> [Exercise aim] Below is a listing from which only part is wanted; return exactly the lines from the one with "Image resolution: width=768, height=1819." up to and including the one with "Mods (50, 1061)".
◇ ◇ ◇ ◇
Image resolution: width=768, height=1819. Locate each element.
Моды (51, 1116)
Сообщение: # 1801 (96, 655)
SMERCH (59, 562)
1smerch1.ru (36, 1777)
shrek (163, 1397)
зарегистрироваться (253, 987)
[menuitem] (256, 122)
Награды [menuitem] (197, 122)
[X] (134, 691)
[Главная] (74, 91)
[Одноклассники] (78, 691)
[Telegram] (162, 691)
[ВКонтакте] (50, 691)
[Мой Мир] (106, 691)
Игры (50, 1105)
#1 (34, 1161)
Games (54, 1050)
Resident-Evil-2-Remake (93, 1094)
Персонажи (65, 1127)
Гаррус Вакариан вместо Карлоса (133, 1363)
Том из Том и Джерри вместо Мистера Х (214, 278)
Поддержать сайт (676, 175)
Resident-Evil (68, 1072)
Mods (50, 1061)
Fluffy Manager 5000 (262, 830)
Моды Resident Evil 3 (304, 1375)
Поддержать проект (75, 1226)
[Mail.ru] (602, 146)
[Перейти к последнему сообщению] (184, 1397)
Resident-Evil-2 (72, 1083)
◇ ◇ ◇ ◇
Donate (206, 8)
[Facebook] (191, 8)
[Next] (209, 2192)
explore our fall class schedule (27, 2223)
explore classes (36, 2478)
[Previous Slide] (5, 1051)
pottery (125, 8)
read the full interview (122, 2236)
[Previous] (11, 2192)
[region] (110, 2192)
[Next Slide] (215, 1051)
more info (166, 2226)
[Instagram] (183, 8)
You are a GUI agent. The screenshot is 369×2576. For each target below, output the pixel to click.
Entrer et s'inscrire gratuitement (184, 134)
◇ ◇ ◇ ◇
> [Result below]
Image resolution: width=768, height=1819. Locate each element.
Моды (51, 1116)
Сообщение: # 1801 (96, 655)
SMERCH (59, 562)
1smerch1.ru (36, 1777)
shrek (163, 1397)
зарегистрироваться (253, 987)
[menuitem] (256, 122)
Награды [menuitem] (197, 122)
[X] (134, 691)
[Главная] (74, 91)
[Одноклассники] (78, 691)
[Telegram] (162, 691)
[ВКонтакте] (50, 691)
[Мой Мир] (106, 691)
Игры (50, 1105)
#1 (34, 1161)
Games (54, 1050)
Resident-Evil-2-Remake (93, 1094)
Персонажи (65, 1127)
Гаррус Вакариан вместо Карлоса (133, 1363)
Том из Том и Джерри вместо Мистера Х (214, 278)
Поддержать сайт (676, 175)
Resident-Evil (68, 1072)
Mods (50, 1061)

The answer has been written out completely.